Holiday Market Low Carb Bowl (Printable)

Nutritious bowl with roasted seasonal vegetables, turkey, and tangy cranberry vinaigrette, perfect for a festive low-carb dish.

# List of ingredients:

→ Proteins

01 - 2 cups cooked turkey breast, diced or shredded (skinless, boneless)

→ Vegetables

02 - 2 cups Brussels sprouts, halved
03 - 1 cup cauliflower florets
04 - 1 cup butternut squash, peeled and diced
05 - 1 small red onion, sliced
06 - 2 cups baby spinach

→ Dressing

07 - 2 tablespoons unsweetened dried cranberries, chopped
08 - 3 tablespoons apple cider vinegar
09 - 1 tablespoon Dijon mustard
10 - 1/4 cup extra virgin olive oil
11 - 1 teaspoon erythritol or monk fruit sweetener (optional)
12 - Salt and black pepper, to taste

→ Garnishes

13 - 1/4 cup pecans, roughly chopped
14 - 2 tablespoons crumbled feta cheese (optional)
15 - 2 tablespoons fresh parsley, chopped

# Steps:

01 - Preheat oven to 425°F. Line a baking sheet with parchment paper.
02 - Toss Brussels sprouts, cauliflower, butternut squash, and red onion with 2 tablespoons olive oil, salt, and pepper.
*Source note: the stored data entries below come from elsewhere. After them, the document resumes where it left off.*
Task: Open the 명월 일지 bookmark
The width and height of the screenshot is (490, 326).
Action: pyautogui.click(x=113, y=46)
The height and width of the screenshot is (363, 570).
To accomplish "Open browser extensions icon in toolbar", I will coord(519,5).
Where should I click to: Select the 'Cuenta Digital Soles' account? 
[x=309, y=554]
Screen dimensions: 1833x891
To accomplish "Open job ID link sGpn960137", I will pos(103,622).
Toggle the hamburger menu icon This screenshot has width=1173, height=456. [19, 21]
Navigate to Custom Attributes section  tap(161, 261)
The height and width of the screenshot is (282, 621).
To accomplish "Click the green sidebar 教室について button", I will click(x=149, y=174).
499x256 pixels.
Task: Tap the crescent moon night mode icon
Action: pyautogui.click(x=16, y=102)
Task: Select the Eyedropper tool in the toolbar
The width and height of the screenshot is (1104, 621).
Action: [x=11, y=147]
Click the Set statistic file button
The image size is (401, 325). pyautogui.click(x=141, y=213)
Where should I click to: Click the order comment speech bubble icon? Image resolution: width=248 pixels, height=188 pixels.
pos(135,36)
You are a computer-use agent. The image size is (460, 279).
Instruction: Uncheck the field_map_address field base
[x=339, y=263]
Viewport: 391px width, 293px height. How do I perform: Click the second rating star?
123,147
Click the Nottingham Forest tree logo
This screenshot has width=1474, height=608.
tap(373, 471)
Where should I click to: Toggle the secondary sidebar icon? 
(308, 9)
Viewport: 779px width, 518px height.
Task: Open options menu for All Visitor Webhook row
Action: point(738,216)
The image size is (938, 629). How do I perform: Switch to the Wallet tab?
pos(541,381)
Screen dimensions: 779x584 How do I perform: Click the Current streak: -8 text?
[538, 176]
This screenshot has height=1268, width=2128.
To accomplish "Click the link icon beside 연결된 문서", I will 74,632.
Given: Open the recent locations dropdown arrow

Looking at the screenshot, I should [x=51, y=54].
Spread evenly on the baking sheet.
03 - Roast vegetables for 25-30 minutes, stirring halfway, until golden and tender.
04 - In a small bowl, whisk together cranberries, apple cider vinegar, Dijon mustard, remaining olive oil, sweetener, salt, and pepper. Set aside.
05 - Arrange baby spinach in bowls. Top with roasted vegetables and turkey.
06 - Drizzle with cranberry vinaigrette.
07 - Sprinkle with pecans, feta cheese (if using), and fresh parsley. Serve immediately.

# Expert Advice:

01 -
  • It captures all the cozy holiday flavors without the post-meal carb crash
  • The roasted vegetables get naturally sweet while staying light and fresh
  • Everything comes together on one sheet pan so cleanup is minimal
02 -
  • Dont crowd the vegetables on the baking sheet or theyll steam instead of roast. Use two sheets if necessary.
  • The vinaigrette thickens as it sits so whisk it again right before drizzling. A splash of water helps if its too thick.
03 -
  • Cut all vegetables to similar sizes so they roast evenly. Brussels sprouts should be the same size as cauliflower pieces for consistent results.
  • Let the roasted vegetables sit for 5 minutes after they come out of the oven. This concentrates their flavors and makes them easier to handle when assembling bowls.